From 48359c723206254d3a22f08eb537a6acc2f04e01 Mon Sep 17 00:00:00 2001
From: NIIBE Yutaka <gniibe@fsij.org>
Date: Fri, 15 Oct 2021 10:49:33 +0900
Subject: [PATCH] dns: Make reading resolv.conf more robust.

* dirmngr/dns.c (dns_resconf_loadfile): Skip "search" which
begins with '.'.

--

GnuPG-bug-id: 5657
Signed-off-by: NIIBE Yutaka <gniibe@fsij.org>
---
 dirmngr/dns.c | 7 ++++++-
 1 file changed, 6 insertions(+), 1 deletion(-)

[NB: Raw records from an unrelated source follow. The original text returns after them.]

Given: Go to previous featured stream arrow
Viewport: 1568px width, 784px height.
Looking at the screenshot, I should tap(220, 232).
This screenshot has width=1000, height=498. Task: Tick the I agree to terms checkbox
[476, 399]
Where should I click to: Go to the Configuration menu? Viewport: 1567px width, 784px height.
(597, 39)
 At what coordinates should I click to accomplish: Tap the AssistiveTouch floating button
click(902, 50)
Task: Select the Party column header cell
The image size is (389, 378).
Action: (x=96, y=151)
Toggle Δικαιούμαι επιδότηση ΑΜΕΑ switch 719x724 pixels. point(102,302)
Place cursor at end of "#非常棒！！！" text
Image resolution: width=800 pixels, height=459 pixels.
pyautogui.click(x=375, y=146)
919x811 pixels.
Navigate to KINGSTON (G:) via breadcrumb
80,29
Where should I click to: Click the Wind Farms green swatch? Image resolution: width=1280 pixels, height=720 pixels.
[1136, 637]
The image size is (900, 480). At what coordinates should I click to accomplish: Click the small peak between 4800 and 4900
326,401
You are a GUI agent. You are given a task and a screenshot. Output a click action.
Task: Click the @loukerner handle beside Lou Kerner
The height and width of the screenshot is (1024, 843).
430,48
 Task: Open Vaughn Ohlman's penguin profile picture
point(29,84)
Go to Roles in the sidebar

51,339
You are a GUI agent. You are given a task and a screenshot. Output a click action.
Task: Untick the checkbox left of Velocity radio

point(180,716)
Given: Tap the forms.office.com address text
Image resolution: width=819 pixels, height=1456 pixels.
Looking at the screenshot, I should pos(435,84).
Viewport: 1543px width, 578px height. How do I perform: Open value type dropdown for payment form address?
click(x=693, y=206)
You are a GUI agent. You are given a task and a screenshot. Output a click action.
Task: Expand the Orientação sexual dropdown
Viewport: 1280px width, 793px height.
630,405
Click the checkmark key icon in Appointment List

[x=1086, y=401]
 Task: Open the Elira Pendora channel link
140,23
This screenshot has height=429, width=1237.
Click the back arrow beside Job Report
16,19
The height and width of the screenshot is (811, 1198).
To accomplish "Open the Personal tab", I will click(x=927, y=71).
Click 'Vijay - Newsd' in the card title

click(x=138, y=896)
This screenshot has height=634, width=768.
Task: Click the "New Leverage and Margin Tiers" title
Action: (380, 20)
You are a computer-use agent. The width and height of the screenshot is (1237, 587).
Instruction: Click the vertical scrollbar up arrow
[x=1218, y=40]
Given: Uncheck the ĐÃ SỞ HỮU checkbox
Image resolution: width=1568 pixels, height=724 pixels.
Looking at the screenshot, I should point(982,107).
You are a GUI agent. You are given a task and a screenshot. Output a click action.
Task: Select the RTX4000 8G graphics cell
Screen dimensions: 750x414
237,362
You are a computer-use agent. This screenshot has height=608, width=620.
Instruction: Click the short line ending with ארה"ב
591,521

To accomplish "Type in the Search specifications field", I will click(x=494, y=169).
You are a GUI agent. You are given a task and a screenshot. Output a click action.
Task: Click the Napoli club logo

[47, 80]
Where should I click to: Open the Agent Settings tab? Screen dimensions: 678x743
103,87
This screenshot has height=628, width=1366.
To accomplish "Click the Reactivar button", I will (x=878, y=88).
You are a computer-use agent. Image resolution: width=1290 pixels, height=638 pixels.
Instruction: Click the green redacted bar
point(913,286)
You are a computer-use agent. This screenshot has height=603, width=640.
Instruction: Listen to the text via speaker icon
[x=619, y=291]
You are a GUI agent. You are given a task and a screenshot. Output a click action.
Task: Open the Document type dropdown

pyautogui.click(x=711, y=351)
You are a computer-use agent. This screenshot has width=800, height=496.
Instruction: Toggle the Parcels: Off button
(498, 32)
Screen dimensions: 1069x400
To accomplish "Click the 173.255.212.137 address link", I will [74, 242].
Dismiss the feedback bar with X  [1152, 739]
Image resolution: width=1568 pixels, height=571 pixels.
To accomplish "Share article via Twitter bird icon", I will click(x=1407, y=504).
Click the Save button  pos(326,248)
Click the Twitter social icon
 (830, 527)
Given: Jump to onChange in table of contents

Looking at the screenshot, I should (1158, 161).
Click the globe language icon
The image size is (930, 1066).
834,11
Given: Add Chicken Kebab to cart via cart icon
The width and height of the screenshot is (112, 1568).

diff --git a/dirmngr/dns.c b/dirmngr/dns.c
index 3ac6a2d02..0296d6296 100644
--- a/dirmngr/dns.c
+++ b/dirmngr/dns.c
@@ -5657,7 +5657,12 @@ skip:
 			memset(resconf->search, '\0', sizeof resconf->search);
 
 			for (i = 1, j = 0; i < wc && j < lengthof(resconf->search); i++, j++)
-				dns_d_anchor(resconf->search[j], sizeof resconf->search[j], words[i], strlen(words[i]));
+				if (words[i][0] == '.') {
+					/* Ignore invalid search spec.  */
+					j--;
+				} else {
+					dns_d_anchor(resconf->search[j], sizeof resconf->search[j], words[i], strlen(words[i]));
+				}
 
 			break;
 		case DNS_RESCONF_LOOKUP: